----- TEXT BLOCK
Cutting out basic math skills, such as being able to convert fractions to decimals, is criminal. Proponents call this learning “fewer but deeper” concepts. I call it a sin. Common Core also delays the age at which students should be able to work with certain algorithms, putting students years behind our mathematical competitors in Asia.
For specific curricular reviews of Common Core standards, read Dr. Sandra Stotsky’s and Dr. Ze’ev Wurman’s math and literature reviews in the appendix of the white paper by Pioneer Institute. (See exhibit A and exhibit B, page 24.)
Next.
The National Review claims that the standards “simply delineate what children should know at each grade level and describe the skills that they must acquire to stay on course toward college or career readiness” and claim they are not a ceiling but a floor. This is a lie. The standards are bound by a 15% rule; there’s no adding to them beyond 15%. That’s not a ceiling?
The article claims that “college and career readiness” doesn’t necessarily mean Common Core. Well, it does, actually. The phrase has been defined on the ed. gov website as meaning sameness of standards to a significant number of states. I would give you a link but this week, so oddly, the Department of Education has removed most of its previous pages. You can see it reposted here:
The article insists that Common Core is not a curriculum; it’s up to school districts to choose curricula that comply with the standards. Sure. But as previously noted: 1) all the big textbook companies have aligned to Common Core. Where are the options? 2) Common core tests and the new accountability measures put on teachers who will lose their jobs if students don’t score well on Common Core tests will ensure that teachers will only teach Common Core standards. 3) Test writers are making model curriculum and it’s going to be for sale, for sure.
The article falsely claims that “curriculum experts began to devise” the standards. Not so: the architect of Common Core ELA standards (and current College Board president) is not, nor ever has been, an educator. In fact, that architect made the list of Top Ten Scariest People in Education Reform. A top curriculum professor has pointed out that the developers of Common Core never consulted with top curricular universities at all.
The article claims that states who have adopted Common Core could opt out, “and they shouldn’t lose a dime if they do” –but Title I monies have been threatened, and the No Child Left Behind waiver is temporary on conditions of following Common Core, and for those states who did get Race to the Top money (not my state, thank goodness) the money would have to be returned. Additionally, every state got ARRA stimulus money to build a federally interoperable State Longitudinal Database System. Do we want to give back millions and millions to ensure that we aren’t part of the de facto national database of children’s longitudinal school-collected, personally identifiable information?
The article states that the goal is to have children read challenging texts that will build their vocabulary and background knowledge. So then why not read more –not less– actual literature?
----------
### GIVEN TASK 1
Answer these about the text on Common Core:
(a) What do proponents call the cutting of basic math skills?
(b) What rule limits how far the standards can be added to?
(c) What did every state get ARRA stimulus money to build?
### GIVEN TASK 2
Please go on with the text on Common Core, picking up after its last sentence.
The records that follow have nothing to do with the text on Common Core.
----- DATA SHOWN
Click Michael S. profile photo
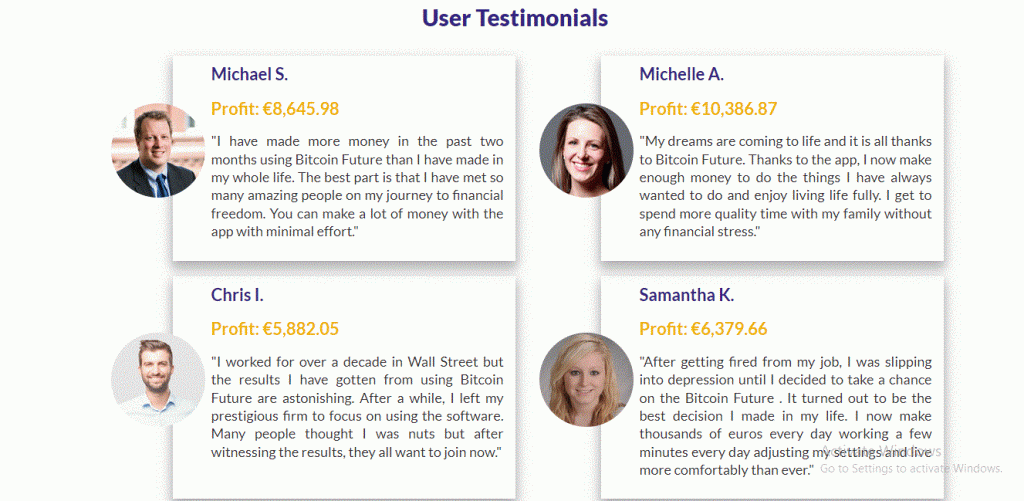The width and height of the screenshot is (1024, 501). (x=158, y=150)
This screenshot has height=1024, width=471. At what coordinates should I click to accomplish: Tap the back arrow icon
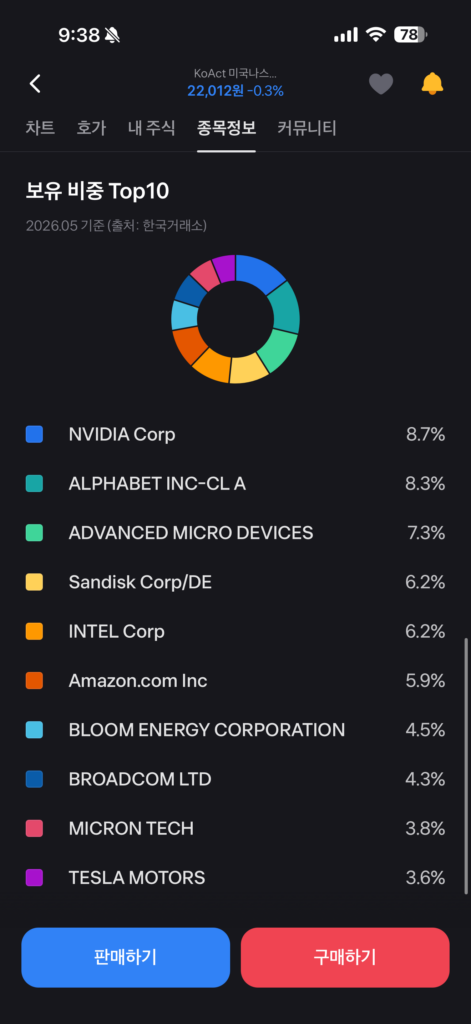35,84
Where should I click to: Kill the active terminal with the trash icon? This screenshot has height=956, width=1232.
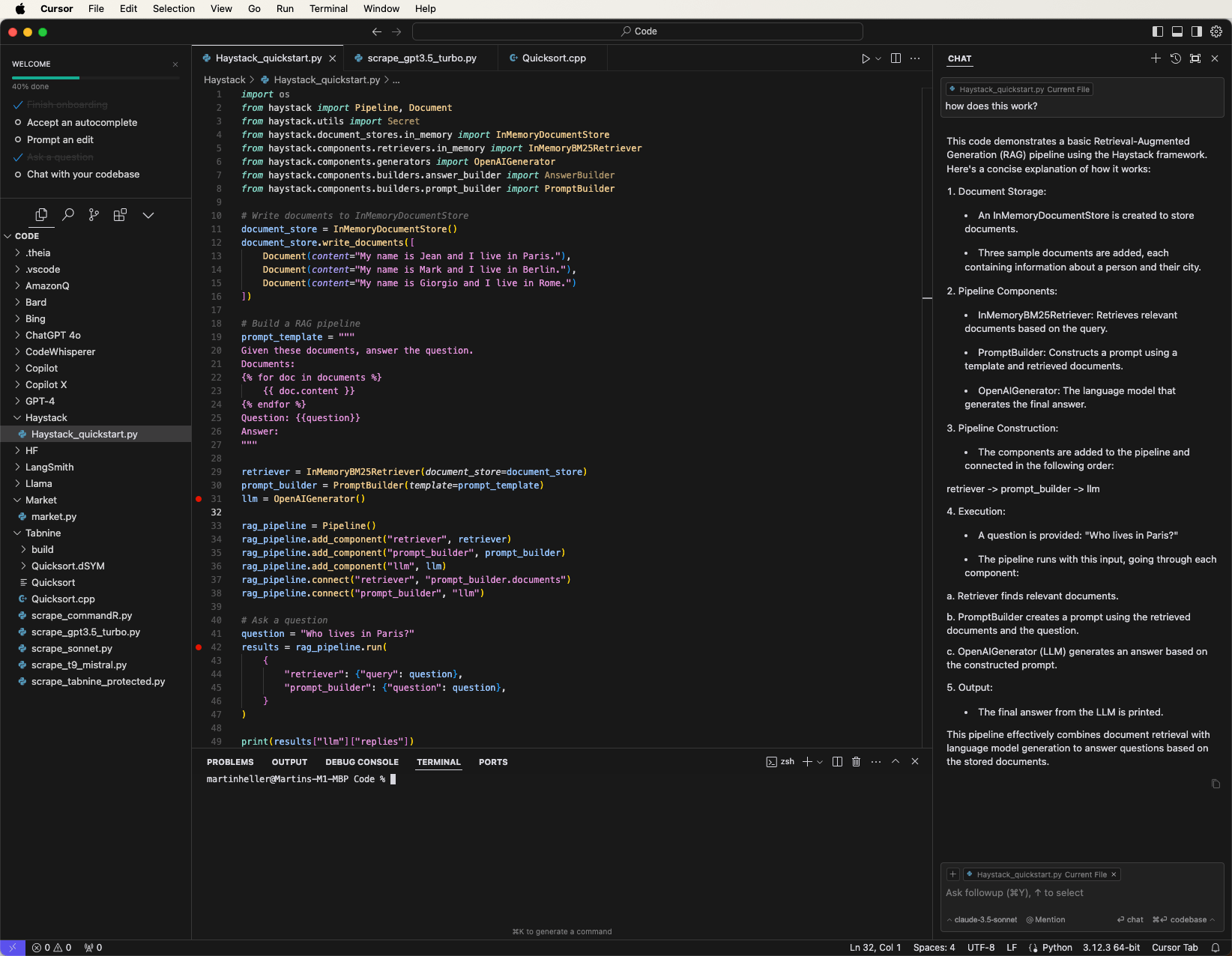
----------
### TASK OUTPUT 1
(a) Learning "fewer but deeper" concepts.
(b) A 15% rule.
(c) A federally interoperable State Longitudinal Database System.

### TASK OUTPUT 2
The article also leaves out any analysis of the illegality of Common Core. The arrangement appears to be illegal. Under the Constitution and under the General Educational Provisions Act (GEPA) the federal government is restricted from even supervising education.
GEPA states: “No provision of any applicable program shall be construed to authorize any department, agency, officer, or employee of the United States to exercise any direction, supervision, or control over the curriculum, program of instruction, administration, or personnel of any educational institution, school, or school system, or over the selection of library resources, textbooks, or other printed or published instructional materials by any educational institution or school system…”
And for those still believing the federal government isn’t “exercising direction, supervision or control” of the school system, look at two things.
2. The federal mandate that testing consoria must synchronize “across consortia,” that status updates and phone conferences must be made available to the Dept. of Education regularly, and that data collected must be shared with the federal government “on an ongoing basis”
3. The recent federal alteration of privacy laws that have taken away parental consent over student data collection.
Finally: the “most annoying manipulation tactic” award for the National Review Article is a tie between the last two sentences of the National Review article, which, combined, say, “Conservatives used to be in favor of holding students to high standards… aren’t they still?” Please.
Let’s rephrase it:
Americans used to be in favor of legitimate, nonexperimental standards for children that were unattached to corporate greed and that were constitutionally legal… Aren’t we still?
My hat is off to the wonderful pastors of Oklahoma who have joined together this week to write this letter to Oklahoma’s governor, state school board –and to all Americans.
February 19, 2013
To the Honorable:
Governor Mary Fallin
Lieutenant Governor Todd Lamb
State School Superintendent Janet Barresi
Members of the Oklahoma Legislature
The most concerning thing about last November’s Presidential election was not the outcome, but that almost 60 million people thought reelecting Barak Obama was a good idea. How did a man who openly supports unfettered abortion, homosexual marriage, record setting deficit spending and the redistribution of wealth garner the support of nearly 60 million voters? The reason: That is what the voters have been taught in an educational system that is controlled by the Federal Government.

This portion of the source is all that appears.